▸ Your objective
List every line in this data where the string "option" occurs.

▸ Record excerpts
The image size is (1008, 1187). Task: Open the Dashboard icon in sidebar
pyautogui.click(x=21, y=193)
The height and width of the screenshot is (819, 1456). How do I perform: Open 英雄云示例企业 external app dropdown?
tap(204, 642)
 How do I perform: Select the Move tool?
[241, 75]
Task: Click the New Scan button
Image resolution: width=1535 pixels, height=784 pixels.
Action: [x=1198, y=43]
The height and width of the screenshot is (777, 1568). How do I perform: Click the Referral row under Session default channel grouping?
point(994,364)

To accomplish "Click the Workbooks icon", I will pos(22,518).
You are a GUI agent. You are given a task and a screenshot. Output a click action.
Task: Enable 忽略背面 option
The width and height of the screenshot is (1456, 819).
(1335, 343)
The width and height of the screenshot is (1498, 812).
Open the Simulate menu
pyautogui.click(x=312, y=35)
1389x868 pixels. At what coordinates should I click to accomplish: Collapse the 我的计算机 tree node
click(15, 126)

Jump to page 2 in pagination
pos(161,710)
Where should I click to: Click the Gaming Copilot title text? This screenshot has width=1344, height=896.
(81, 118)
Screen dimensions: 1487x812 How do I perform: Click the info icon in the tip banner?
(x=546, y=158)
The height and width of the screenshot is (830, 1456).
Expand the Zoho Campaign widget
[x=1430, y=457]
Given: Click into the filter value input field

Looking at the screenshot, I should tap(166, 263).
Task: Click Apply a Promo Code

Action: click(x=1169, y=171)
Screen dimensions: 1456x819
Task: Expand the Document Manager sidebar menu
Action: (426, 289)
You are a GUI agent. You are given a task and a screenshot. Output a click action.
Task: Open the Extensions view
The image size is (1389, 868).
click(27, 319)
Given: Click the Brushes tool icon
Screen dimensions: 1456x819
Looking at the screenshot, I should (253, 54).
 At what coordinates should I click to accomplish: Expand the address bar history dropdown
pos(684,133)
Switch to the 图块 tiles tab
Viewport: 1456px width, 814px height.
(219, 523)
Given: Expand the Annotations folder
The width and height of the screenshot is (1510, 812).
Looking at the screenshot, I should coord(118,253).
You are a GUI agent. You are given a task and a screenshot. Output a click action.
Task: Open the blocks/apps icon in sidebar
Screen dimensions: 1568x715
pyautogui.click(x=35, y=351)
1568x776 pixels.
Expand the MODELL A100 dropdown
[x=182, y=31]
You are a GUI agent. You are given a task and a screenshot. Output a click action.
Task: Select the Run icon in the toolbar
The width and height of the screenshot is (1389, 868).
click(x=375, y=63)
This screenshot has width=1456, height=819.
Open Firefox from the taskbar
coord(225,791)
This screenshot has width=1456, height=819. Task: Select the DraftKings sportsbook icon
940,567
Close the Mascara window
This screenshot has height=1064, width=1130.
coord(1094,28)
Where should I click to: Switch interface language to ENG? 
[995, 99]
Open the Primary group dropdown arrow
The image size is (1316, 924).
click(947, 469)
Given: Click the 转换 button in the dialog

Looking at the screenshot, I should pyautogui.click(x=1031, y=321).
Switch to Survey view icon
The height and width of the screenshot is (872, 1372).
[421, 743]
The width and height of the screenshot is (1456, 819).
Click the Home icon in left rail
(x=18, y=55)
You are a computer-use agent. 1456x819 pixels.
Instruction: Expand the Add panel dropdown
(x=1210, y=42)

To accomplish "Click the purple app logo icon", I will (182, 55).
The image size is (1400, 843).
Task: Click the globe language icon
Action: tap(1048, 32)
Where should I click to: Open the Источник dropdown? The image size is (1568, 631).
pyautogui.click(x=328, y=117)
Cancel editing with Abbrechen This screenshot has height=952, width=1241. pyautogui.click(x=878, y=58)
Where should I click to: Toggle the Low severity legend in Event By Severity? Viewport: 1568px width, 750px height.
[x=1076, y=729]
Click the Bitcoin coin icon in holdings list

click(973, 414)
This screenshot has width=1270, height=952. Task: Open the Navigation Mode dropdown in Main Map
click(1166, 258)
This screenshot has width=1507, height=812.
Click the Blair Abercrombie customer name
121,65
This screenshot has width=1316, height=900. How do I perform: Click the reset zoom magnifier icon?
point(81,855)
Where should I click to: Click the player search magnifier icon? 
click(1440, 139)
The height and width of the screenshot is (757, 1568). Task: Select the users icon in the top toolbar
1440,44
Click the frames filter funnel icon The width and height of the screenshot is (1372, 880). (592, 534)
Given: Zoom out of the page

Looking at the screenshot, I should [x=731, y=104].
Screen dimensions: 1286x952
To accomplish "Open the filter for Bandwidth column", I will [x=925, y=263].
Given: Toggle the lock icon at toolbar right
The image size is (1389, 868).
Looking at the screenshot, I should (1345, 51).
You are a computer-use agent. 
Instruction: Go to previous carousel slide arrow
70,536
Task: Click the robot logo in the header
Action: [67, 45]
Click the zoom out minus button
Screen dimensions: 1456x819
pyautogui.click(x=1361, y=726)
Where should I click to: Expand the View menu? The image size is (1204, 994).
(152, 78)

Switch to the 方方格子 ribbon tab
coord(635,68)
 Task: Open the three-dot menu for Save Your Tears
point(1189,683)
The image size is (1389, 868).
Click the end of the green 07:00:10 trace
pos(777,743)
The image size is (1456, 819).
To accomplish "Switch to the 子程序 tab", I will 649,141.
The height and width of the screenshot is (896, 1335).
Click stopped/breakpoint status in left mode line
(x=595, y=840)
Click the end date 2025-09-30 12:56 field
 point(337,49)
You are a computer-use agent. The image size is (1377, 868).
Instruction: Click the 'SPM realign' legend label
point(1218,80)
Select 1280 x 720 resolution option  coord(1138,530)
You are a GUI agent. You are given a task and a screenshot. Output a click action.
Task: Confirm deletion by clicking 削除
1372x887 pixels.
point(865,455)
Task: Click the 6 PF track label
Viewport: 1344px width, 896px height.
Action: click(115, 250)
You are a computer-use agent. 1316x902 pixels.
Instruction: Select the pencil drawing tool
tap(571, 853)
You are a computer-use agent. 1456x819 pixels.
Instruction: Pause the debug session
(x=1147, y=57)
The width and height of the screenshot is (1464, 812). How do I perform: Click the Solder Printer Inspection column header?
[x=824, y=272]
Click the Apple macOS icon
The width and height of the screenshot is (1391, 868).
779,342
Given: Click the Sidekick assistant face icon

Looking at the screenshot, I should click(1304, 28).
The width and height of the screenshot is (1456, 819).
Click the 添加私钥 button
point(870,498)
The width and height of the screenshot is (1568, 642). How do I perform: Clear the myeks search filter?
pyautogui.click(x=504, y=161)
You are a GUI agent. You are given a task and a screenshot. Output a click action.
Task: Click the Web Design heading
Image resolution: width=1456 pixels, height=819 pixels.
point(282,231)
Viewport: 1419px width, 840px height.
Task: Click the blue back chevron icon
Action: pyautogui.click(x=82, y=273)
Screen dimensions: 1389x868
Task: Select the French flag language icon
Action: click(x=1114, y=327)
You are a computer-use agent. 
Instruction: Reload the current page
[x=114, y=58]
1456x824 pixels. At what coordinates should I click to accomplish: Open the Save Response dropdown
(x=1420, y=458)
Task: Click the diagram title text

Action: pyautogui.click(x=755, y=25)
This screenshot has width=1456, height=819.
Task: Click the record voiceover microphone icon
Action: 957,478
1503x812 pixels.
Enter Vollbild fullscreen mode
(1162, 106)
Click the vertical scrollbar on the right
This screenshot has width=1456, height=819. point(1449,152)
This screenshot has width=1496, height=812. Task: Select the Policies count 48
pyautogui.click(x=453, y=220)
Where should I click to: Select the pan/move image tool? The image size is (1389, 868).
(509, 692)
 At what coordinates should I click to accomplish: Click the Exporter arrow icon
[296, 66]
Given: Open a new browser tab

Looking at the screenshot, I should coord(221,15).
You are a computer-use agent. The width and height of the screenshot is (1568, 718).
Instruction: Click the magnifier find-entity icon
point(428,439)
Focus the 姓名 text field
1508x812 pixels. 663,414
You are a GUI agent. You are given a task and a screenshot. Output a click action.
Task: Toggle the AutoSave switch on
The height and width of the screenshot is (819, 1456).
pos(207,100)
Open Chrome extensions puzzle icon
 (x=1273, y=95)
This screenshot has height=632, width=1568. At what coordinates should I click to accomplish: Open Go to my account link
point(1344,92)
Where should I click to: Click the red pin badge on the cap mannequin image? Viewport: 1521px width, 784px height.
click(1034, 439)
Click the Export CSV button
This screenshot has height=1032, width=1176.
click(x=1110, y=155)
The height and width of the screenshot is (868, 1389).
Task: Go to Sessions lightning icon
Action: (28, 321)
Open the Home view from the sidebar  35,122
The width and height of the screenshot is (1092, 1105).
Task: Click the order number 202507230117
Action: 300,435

▸ Output for this exercise
Task: Enable 忽略背面 option
Select 1280 x 720 resolution option  coord(1138,530)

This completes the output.